21 Avril 2006 Sortie de crise
1. La 6ème réunion ministérielle du Groupe de travail international (GTI) s’est tenue à Abidjan le 20 avril 2006, sous la co-présidence de SEM Rodolphe Adada, ministre d’Etat, ministre des Affaires étrangères et de la Francophonie du Congo et de M. Pierre Schori, représentant spécial du Secrétaire général des Nations unies pour la Côte d’Ivoire.
COMMUNIQUE FINAL DE LA SIXIEME REUNION MINISTERIELLE
DU GROUPE DE TRAVAIL INTERNATIONAL SUR LA COTE D’IVOIRE
Abidjan, le 20 avril 2006
1. La 6ème réunion ministérielle du Groupe de travail international (GTI) s’est tenue à Abidjan le 20 avril 2006, sous la co-présidence de SEM Rodolphe Adada, ministre d’Etat, ministre des Affaires étrangères et de la Francophonie du Congo et de M. Pierre Schori, représentant spécial du Secrétaire général des Nations unies pour la Côte d’Ivoire. Etaient présents, des ministres de la France, du Ghana, de la Guinée, du Nigeria, de la République sud-africaine, ainsi que le commissaire Paix et Sécurité de l’Union africaine, le Haut représentant des Nations unies pour les élections en Côte d’Ivoire, le Secrétaire exécutif de la CEDEAO et les Représentants des Etats-Unis d’Amérique, du Bénin, du Niger, du Royaume-Uni, de l’Union africaine, de l’Union européenne et de l’Organisation Internationale de la Francophonie.
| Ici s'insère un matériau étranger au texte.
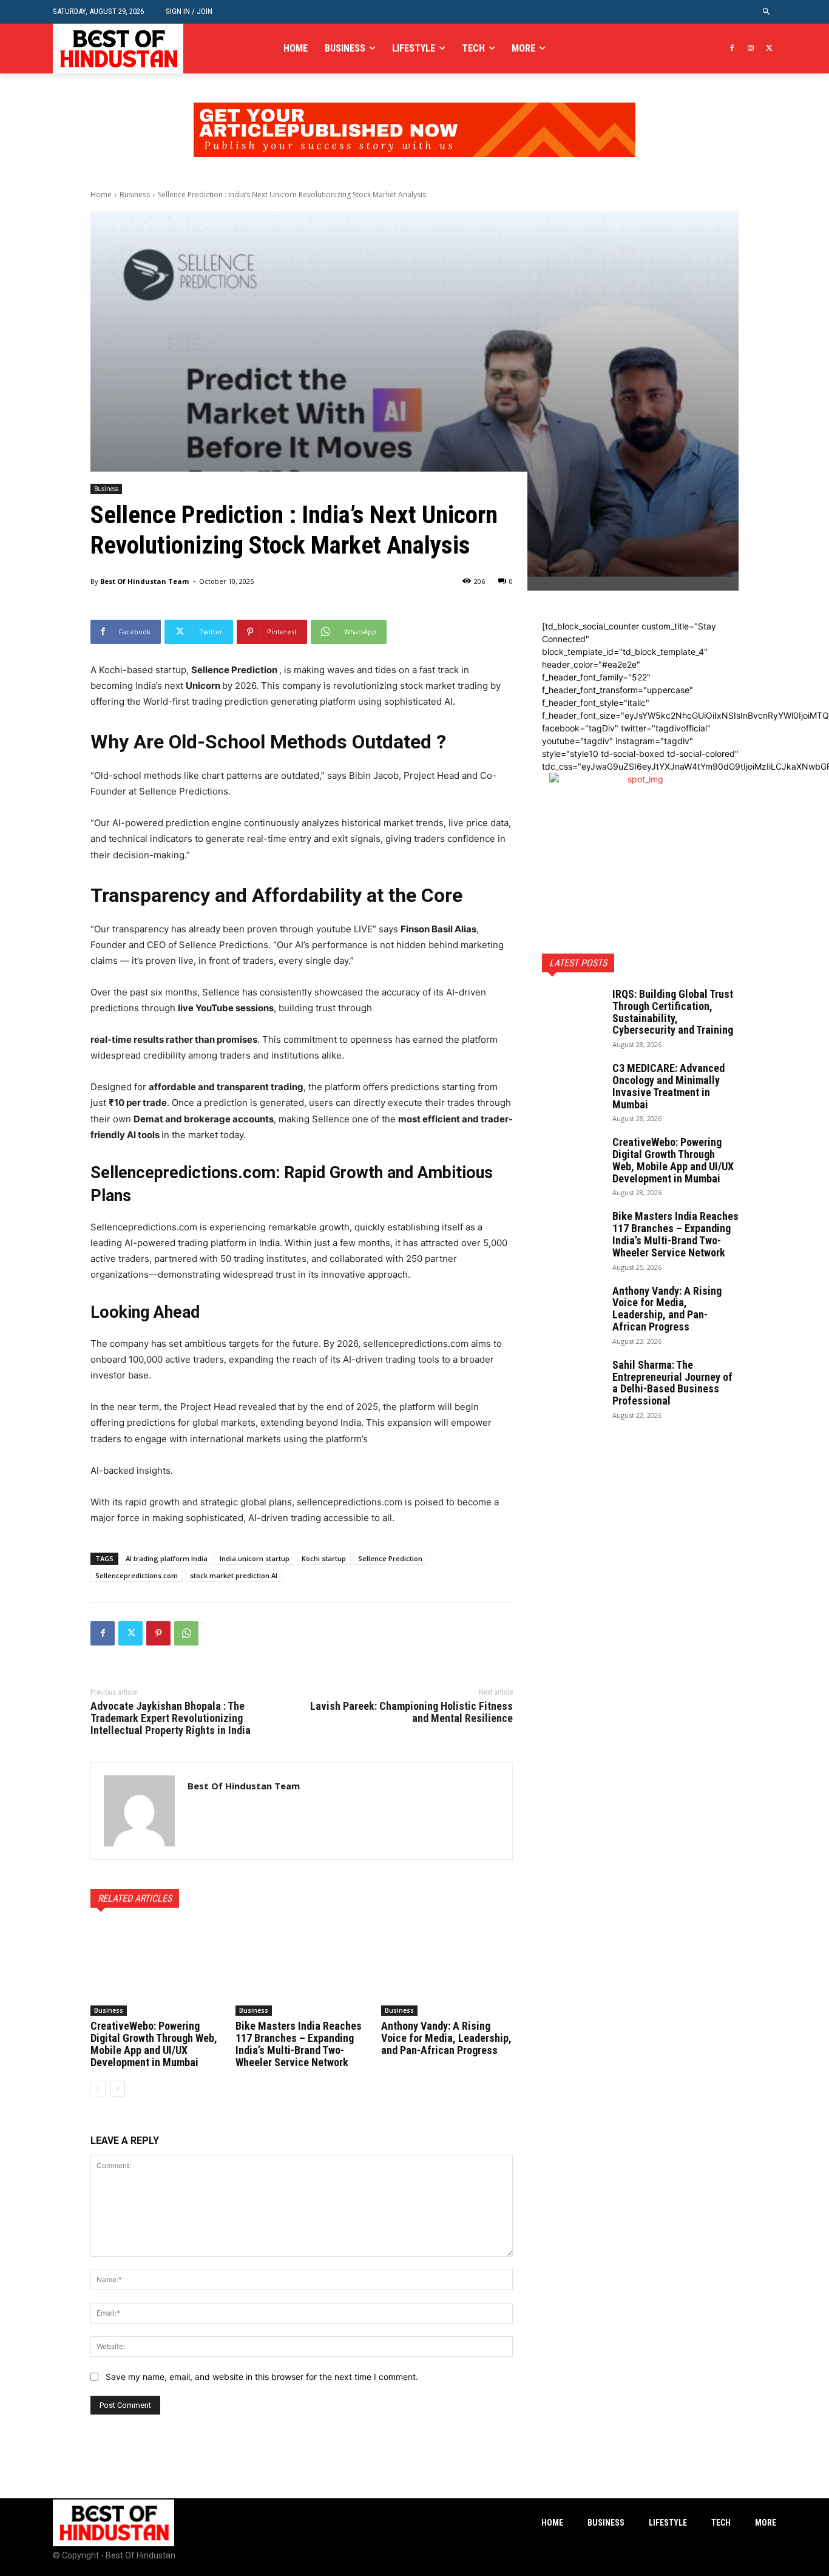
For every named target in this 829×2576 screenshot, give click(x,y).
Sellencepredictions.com (136, 1575)
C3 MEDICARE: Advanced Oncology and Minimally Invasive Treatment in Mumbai (668, 1086)
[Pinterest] (158, 1633)
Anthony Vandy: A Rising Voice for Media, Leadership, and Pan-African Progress (446, 2037)
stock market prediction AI (233, 1575)
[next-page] (117, 2088)
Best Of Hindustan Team (144, 581)
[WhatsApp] (186, 1633)
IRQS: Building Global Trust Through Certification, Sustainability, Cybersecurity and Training (672, 1012)
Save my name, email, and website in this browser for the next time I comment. (262, 2376)
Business (135, 194)
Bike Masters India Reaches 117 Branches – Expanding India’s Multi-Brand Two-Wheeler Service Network (298, 2043)
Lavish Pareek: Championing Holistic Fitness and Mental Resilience (411, 1712)
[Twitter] (769, 49)
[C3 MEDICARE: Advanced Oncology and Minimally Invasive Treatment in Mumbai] (572, 1083)
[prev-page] (98, 2088)
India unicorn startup (254, 1558)
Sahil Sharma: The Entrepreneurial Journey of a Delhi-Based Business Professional (672, 1382)
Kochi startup (324, 1558)
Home (101, 194)
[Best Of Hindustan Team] (139, 1810)
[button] (766, 11)
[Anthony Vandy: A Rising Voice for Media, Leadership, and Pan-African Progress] (447, 1970)
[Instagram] (750, 49)
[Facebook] (732, 49)
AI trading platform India (167, 1558)
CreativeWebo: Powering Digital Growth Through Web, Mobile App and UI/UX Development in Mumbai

2. Le groupe a examiné le rapport du groupe de médiation. Il a également entendu le Premier ministre, le coordonnateur général du Programme national de désarmement, démobilisation et réinsertion (PNDDR), le président de la Commission électorale indépendante (CEI) et le président par intérim de la Commission nationale de supervision de l’identification (CNSI).
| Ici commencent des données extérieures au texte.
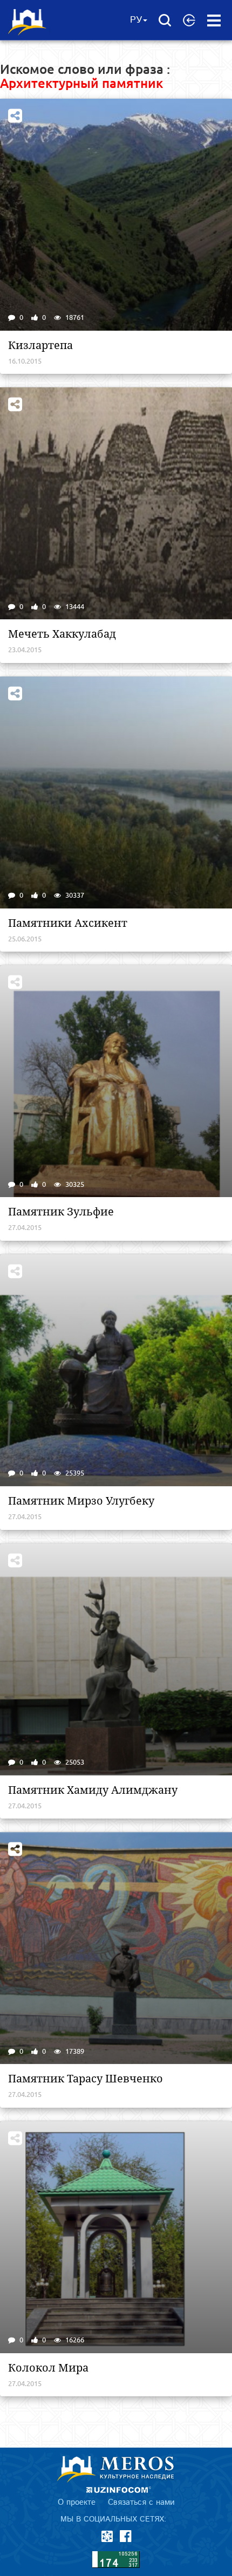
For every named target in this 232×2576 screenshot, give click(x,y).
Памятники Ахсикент (67, 923)
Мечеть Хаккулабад (62, 633)
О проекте (76, 2502)
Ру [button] (136, 19)
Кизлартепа (40, 345)
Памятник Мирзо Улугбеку (81, 1500)
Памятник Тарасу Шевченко (85, 2078)
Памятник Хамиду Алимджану (93, 1790)
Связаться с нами (141, 2502)
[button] (189, 20)
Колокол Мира (48, 2367)
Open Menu (214, 20)
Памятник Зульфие (61, 1211)
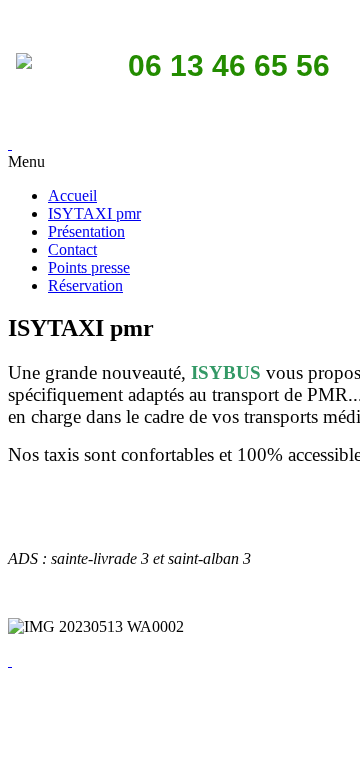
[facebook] (10, 660)
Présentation (86, 231)
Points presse (89, 267)
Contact (72, 249)
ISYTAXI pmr (94, 213)
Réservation (85, 285)
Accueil (72, 195)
3. Tout en relevant les progrès réalisés, le groupe a exprimé sa vive préoccupation face aux
retards pris dans le démarrage d’activités essentielles pour la mise en œuvre effective de la feuille de route. A cet égard, le groupe souligne qu’à mi- parcours du processus, le temps presse. En ce sens, il partage la préoccupation du Secrétaire général des Nations unies exprimée au paragraphe 74 de son huitième rapport sur l’ONUCI quant au retard dans le processus de paix et aux conséquences que de nouveaux blocages pourraient entraîner si les échéances fixées n’étaient pas tenues.
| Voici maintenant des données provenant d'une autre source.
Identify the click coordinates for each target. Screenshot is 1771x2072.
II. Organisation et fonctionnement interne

4. Animé de ce souci de l’urgence et conformément aux échéances fixées par la résolution 1633 du Conseil de sécurité, notamment la tenue des élections au plus tard le 31 octobre 2006, le groupe a mis l’accent sur les éléments suivants:
a)- il a rappelé que les principaux dirigeants politiques ivoiriens ont accepté lors de leur réunion du 08 avril 2006, sous l’égide du Président Denis Sassou N’guesso, président de l’Union africaine, l’organisation concomitante et immédiate des opérations de désarmement et d’identification;
b)- le Gouvernement de réconciliation nationale devra prendre à cet effet toutes dispositions nécessaires en vue d’accélérer les opérations concomitantes de désarmement et d’identification;
c)- le processus d’identification des citoyens permettra l’établissement de listes électorales fiables de nature à conduire à des élections libres, justes, ouvertes et transparentes.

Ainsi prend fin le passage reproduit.